It was no big surprise that the debt-tax exemption was extended until January 1, 2014 yesterday.  It was part of the latest Congressional boondoggle – here is an excerpt from HW:

One of the more watched provisions of the fiscal cliff was the Mortgage Forgiveness Debt Relief Act of 2007, which was set to expire on Dec. 31.

The fiscal cliff deal extends it for another year, meaning homeowners who experience a debt reduction through mortgage principal forgiveness or a short sale are exempt from being taxed on the forgiven amount.

“The amount extends up to $2 million of debt forgiven on the homeowner’s principal residence,” Compass Point Research & Trading said. “For homeowner’s to qualify, their debt must have been used to ‘buy, build, or substantially improve’ their principal residence and be secured by that residence. The law, which was passed in 2007 with a 5-year sunset provision, will now be in effect until Jan. 1, 2014.”

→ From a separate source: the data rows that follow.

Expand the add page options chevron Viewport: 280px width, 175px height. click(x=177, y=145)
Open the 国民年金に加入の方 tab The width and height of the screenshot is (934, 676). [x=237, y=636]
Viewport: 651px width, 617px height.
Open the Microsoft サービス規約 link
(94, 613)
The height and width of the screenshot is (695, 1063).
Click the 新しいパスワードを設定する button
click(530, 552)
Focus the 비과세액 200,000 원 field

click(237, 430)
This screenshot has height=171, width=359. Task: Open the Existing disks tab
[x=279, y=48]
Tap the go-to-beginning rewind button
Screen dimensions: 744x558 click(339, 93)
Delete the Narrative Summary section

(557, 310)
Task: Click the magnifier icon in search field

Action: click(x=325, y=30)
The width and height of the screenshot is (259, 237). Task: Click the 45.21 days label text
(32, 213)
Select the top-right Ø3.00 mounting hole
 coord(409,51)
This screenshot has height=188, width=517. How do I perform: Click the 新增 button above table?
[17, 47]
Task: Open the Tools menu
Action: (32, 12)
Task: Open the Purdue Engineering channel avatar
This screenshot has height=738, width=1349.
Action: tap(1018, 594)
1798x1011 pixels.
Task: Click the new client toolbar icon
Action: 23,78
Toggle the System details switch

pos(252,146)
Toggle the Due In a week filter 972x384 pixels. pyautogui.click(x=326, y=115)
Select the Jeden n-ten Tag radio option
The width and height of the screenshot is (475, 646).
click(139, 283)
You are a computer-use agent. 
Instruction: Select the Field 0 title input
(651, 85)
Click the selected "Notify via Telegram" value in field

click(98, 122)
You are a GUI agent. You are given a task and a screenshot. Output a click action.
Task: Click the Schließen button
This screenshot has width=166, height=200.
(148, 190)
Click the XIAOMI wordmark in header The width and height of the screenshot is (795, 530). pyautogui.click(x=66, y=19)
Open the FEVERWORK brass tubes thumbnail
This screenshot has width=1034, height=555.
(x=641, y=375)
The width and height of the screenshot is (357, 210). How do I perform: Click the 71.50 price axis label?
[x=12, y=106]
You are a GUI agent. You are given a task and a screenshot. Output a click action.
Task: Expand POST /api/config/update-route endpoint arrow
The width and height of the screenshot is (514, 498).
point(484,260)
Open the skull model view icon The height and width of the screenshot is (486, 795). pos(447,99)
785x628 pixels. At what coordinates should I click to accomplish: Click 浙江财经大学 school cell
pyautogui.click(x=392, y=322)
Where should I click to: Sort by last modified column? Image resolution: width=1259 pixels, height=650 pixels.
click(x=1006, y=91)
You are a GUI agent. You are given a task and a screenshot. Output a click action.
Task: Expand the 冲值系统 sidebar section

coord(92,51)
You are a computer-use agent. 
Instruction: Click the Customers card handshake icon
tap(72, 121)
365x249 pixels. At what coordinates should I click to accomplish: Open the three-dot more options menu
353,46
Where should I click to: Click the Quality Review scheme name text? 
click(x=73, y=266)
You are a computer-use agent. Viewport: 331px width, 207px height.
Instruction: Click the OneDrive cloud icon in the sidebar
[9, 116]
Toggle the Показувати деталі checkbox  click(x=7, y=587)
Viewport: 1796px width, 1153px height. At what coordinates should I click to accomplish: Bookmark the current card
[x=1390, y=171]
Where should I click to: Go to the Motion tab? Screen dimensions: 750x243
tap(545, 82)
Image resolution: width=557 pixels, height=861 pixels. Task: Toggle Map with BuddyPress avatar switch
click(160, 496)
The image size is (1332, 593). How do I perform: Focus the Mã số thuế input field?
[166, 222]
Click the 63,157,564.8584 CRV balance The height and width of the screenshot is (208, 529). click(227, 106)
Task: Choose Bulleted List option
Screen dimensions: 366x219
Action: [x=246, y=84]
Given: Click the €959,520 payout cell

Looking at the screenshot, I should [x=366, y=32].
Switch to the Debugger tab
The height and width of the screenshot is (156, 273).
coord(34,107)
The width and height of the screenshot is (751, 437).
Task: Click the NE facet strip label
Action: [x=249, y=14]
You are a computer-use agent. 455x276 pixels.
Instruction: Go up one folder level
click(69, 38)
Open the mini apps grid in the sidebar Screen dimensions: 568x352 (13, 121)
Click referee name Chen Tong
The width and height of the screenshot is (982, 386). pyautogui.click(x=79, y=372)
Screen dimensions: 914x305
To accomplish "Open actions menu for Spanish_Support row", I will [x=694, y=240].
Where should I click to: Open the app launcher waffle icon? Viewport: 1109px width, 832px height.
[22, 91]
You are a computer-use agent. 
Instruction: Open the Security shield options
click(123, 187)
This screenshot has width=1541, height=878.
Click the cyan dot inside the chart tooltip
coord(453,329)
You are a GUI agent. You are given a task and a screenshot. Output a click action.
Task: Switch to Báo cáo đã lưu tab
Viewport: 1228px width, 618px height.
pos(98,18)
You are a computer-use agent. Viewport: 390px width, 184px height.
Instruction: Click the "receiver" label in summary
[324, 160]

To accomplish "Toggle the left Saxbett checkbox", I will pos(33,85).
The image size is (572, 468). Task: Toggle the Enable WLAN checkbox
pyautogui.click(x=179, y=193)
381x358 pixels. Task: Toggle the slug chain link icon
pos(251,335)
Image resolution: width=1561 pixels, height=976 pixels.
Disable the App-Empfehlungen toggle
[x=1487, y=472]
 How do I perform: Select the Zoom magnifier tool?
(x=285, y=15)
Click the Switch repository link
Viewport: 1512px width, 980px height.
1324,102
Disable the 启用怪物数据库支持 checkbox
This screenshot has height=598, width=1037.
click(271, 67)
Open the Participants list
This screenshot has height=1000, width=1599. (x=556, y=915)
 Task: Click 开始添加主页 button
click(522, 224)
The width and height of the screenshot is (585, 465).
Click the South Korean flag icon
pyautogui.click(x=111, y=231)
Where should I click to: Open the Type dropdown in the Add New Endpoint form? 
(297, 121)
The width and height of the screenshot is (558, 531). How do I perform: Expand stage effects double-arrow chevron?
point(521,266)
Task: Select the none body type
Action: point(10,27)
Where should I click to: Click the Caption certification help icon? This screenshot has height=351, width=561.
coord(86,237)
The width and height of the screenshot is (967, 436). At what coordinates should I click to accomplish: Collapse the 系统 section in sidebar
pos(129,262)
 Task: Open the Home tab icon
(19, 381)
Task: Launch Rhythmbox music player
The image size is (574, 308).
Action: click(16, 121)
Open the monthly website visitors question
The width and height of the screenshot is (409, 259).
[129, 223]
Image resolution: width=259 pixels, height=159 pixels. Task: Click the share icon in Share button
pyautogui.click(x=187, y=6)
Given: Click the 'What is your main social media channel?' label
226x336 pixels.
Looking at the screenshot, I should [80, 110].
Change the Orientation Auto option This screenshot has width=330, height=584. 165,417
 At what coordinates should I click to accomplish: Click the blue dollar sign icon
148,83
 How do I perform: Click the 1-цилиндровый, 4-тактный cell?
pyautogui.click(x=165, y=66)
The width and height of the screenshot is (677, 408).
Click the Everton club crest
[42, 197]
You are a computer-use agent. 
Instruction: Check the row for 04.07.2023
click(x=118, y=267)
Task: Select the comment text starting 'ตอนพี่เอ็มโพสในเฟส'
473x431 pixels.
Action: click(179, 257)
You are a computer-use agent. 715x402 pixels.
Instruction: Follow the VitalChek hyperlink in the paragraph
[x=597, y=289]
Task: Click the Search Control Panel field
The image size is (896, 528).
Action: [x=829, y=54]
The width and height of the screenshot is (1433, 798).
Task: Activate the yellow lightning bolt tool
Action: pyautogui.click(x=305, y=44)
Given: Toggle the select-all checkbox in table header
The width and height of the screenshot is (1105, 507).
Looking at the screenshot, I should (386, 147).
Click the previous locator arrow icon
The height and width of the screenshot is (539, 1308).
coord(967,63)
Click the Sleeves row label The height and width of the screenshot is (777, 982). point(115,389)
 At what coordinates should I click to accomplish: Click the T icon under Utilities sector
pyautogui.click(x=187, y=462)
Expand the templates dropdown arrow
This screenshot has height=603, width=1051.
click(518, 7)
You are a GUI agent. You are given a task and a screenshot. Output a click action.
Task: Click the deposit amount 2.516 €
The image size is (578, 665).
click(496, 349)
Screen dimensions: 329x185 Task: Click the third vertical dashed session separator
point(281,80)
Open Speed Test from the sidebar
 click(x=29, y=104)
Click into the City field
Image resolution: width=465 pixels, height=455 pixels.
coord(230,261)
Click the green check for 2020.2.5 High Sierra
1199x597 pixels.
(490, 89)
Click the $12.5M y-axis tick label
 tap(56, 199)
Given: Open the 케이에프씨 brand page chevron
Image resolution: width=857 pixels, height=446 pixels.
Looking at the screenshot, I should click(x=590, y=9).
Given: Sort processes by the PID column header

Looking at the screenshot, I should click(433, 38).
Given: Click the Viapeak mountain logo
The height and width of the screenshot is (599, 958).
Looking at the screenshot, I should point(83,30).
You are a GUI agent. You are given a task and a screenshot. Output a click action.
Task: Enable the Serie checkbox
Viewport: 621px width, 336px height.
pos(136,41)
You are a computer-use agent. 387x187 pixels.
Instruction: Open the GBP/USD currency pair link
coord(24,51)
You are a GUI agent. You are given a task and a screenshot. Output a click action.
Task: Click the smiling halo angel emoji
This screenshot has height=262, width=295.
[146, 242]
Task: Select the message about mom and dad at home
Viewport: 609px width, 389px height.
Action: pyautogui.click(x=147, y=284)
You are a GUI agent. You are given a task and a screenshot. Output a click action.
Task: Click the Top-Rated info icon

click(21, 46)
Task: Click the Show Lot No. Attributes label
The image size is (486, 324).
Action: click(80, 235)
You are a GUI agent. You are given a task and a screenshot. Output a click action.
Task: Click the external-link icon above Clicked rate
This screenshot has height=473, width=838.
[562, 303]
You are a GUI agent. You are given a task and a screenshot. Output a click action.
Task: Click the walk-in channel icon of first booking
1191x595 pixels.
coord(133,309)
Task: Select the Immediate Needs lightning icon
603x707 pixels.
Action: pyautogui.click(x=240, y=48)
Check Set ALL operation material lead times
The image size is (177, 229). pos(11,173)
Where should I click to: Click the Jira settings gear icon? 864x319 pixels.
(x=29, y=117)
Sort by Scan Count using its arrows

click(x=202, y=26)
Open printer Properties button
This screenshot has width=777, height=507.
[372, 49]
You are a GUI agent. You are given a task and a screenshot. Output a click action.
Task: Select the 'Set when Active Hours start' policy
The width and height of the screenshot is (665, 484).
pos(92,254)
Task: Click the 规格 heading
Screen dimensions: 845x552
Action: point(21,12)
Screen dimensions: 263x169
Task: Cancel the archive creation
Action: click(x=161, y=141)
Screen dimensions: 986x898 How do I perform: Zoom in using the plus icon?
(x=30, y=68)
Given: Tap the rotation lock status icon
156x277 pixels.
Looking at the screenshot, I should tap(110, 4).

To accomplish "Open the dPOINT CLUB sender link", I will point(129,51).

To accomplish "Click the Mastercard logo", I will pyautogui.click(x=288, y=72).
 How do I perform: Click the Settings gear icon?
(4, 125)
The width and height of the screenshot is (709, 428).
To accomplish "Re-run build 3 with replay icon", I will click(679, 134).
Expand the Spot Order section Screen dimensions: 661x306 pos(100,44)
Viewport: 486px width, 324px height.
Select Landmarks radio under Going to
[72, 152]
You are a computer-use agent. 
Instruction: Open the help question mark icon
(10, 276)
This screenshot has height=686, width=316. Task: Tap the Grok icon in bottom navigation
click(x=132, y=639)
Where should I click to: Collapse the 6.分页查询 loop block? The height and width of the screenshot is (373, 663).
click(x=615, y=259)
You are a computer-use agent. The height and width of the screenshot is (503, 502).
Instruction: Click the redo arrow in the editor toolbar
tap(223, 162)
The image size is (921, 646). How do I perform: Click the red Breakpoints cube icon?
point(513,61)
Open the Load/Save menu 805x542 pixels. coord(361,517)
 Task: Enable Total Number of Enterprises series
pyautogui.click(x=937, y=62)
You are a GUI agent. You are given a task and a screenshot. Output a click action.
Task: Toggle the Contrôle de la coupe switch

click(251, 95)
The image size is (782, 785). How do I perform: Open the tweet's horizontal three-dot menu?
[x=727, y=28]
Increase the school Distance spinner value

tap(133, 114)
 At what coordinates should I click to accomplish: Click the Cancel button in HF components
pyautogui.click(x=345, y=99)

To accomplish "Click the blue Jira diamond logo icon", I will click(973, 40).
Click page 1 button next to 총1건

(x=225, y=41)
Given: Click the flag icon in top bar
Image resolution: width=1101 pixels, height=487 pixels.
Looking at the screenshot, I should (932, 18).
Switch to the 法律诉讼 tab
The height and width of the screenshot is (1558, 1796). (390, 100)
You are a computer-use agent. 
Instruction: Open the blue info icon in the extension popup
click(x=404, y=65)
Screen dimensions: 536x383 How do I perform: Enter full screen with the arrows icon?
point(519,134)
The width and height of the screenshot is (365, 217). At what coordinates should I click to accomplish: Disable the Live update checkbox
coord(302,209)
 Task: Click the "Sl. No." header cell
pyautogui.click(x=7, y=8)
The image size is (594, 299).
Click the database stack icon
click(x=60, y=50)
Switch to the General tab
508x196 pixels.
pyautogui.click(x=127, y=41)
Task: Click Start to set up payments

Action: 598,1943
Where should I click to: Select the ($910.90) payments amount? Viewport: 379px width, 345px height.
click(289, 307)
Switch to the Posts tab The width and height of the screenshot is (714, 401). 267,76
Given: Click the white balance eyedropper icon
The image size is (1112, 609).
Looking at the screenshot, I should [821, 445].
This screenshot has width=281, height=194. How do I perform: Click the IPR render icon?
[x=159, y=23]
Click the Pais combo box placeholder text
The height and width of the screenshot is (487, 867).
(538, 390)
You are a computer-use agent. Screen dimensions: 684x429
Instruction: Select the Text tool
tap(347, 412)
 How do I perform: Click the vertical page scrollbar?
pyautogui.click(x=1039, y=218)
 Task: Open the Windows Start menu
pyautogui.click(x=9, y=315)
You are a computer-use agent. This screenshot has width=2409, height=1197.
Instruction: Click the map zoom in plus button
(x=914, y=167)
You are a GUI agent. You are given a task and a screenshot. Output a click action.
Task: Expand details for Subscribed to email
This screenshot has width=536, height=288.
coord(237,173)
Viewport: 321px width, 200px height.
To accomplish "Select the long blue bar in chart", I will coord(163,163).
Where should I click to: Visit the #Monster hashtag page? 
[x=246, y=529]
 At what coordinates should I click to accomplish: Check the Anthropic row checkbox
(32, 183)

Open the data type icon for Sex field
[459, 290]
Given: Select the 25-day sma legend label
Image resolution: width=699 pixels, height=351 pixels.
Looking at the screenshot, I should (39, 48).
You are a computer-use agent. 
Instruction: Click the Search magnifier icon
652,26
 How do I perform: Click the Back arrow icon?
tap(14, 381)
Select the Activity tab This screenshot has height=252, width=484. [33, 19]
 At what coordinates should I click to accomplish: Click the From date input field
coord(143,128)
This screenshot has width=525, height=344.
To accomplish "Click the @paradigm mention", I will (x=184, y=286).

One of the best benefits hidden in the mess was the increase in the estate-tax exemption, which was set to revert to a 55% tax on everything over $1,000,000.  Here is the new version, from the WaPo:

Although the tax rate will rise from 35 percent to 40 percent, estates worth as much as $5 million — $10 million for married couples — will go untaxed. And an inflation adjustment will guarantee that the size of the exemption will grow to $15 million for couples by the end of the decade.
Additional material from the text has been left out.